Segment Open
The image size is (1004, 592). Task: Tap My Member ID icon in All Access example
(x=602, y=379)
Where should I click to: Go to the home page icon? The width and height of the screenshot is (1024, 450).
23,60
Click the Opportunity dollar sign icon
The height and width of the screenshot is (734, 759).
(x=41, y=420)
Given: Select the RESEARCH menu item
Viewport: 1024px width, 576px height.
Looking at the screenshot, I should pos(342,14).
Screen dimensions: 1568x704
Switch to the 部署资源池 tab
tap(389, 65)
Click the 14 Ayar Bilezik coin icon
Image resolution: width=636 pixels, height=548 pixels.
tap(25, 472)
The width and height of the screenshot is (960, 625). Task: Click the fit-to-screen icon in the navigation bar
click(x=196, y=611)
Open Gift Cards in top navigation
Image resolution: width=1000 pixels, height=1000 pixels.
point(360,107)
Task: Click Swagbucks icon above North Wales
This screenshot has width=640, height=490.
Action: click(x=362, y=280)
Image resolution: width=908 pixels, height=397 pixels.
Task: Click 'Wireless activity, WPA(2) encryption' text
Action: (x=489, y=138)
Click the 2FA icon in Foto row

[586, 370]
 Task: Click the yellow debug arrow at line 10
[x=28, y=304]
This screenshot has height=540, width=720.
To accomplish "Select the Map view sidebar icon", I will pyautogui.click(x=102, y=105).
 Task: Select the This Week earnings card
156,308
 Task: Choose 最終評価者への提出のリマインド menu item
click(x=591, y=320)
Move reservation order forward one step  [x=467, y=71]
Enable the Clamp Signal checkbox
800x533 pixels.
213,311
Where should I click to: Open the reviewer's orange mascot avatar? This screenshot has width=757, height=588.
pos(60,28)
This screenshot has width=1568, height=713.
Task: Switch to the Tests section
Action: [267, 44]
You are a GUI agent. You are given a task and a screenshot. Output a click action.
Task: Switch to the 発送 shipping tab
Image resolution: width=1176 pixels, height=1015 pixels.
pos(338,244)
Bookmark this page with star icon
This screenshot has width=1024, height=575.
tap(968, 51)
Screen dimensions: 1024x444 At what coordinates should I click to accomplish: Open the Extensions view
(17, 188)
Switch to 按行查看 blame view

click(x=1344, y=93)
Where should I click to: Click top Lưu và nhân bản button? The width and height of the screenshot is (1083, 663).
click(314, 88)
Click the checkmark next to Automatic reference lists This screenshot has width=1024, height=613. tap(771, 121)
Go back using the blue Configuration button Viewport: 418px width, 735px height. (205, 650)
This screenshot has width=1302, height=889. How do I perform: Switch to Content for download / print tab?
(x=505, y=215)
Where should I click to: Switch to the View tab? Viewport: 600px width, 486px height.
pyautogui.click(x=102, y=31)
Segment Closed
#### [Your goal]
Output exactly one stretch of the listing: from the line containing "Switch to the 部署资源池 tab" through the line containing "Task: Click Swagbucks icon above North Wales", both end lines included.

#### [Response box]
Switch to the 部署资源池 tab
tap(389, 65)
Click the 14 Ayar Bilezik coin icon
Image resolution: width=636 pixels, height=548 pixels.
tap(25, 472)
The width and height of the screenshot is (960, 625). Task: Click the fit-to-screen icon in the navigation bar
click(x=196, y=611)
Open Gift Cards in top navigation
Image resolution: width=1000 pixels, height=1000 pixels.
point(360,107)
Task: Click Swagbucks icon above North Wales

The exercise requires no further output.